More RPA Training, Money Mean Healthier Guard Pilots

The Air National Guard is relying on the Active Duty’s new remotely piloted aircraft wing to bolster its training infrastructure and is looking for new investments to build up its own bases as part of the service’s ongoing battle to get more drone pilots. Lt. Gen. Scott Rice, director of the Air National Guard, said the Active Duty’s plan to set up a new wing for remotely piloted aircraft operations will increase the overall training capacity for RPA pilots, a dramatic need in the service. The Air National Guard’s RPA squadrons have always focused on operations, flying at a surge pace to keep up with demands for intelligence, surveillance, and reconnaissance. The Guard’s operational reserve “never came off the surge level,” Rice said during an AFA Mitchell Institute event on Tuesday.
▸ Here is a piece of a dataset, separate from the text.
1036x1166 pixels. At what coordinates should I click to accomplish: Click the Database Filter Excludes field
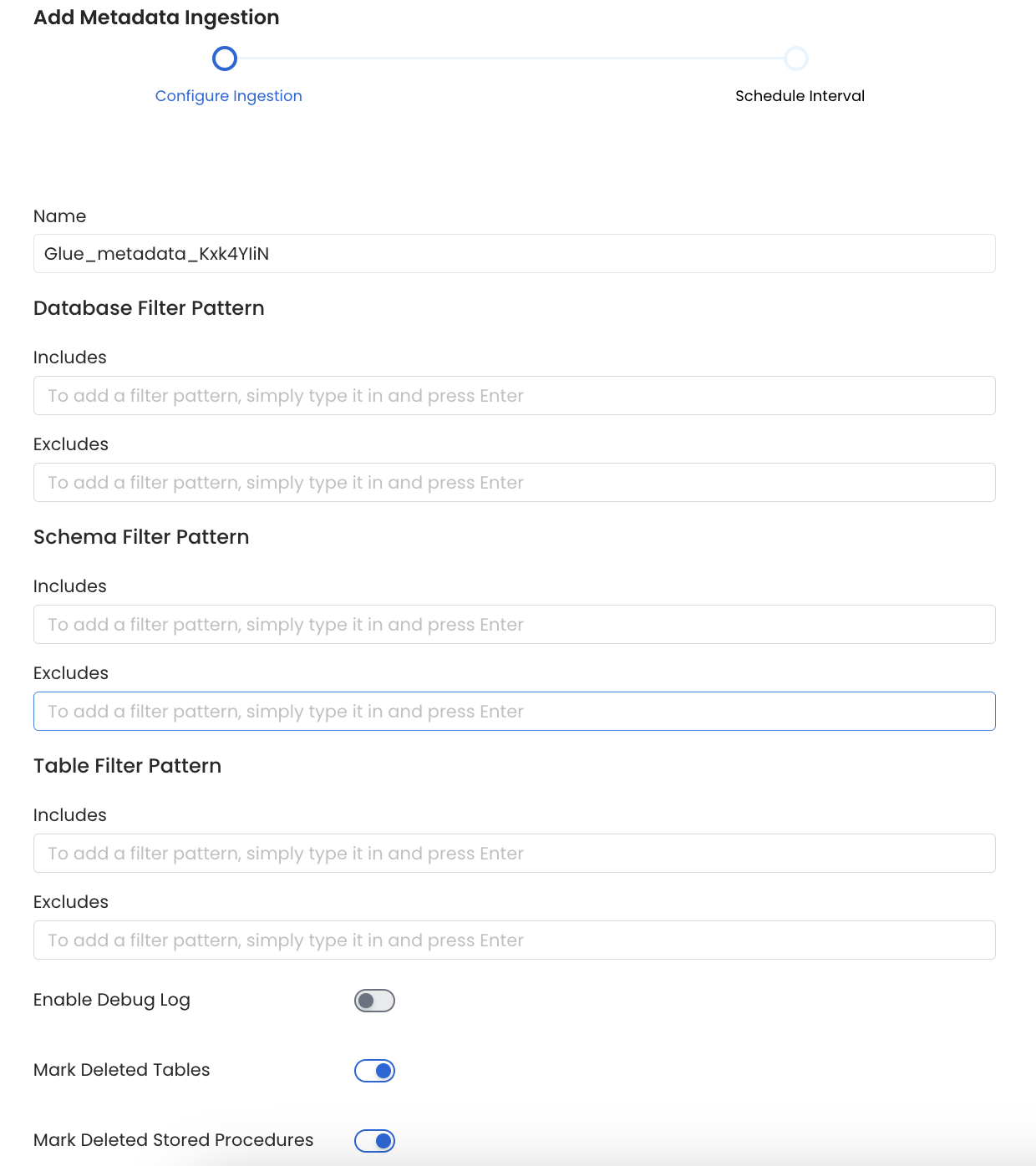click(x=514, y=482)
By increasing the Active Duty throughput of pilots and aircraft, Guard pilots will have more opportunities to train and rest, Rice said. The Guard is also looking to use a possible increase in spending across the military to buy launch and recovery elements to use at its Guard bases, so pilots at those sites will have a chance to train locally, Rice said. The Air Force in 2015 launched a dramatic overhaul of its RPA community, looking to build a new wing, massively increase the amount of pilots it trains, and buy 75 more MQ-9 Reapers as combatant commanders have built up an insatiable demand for ISR.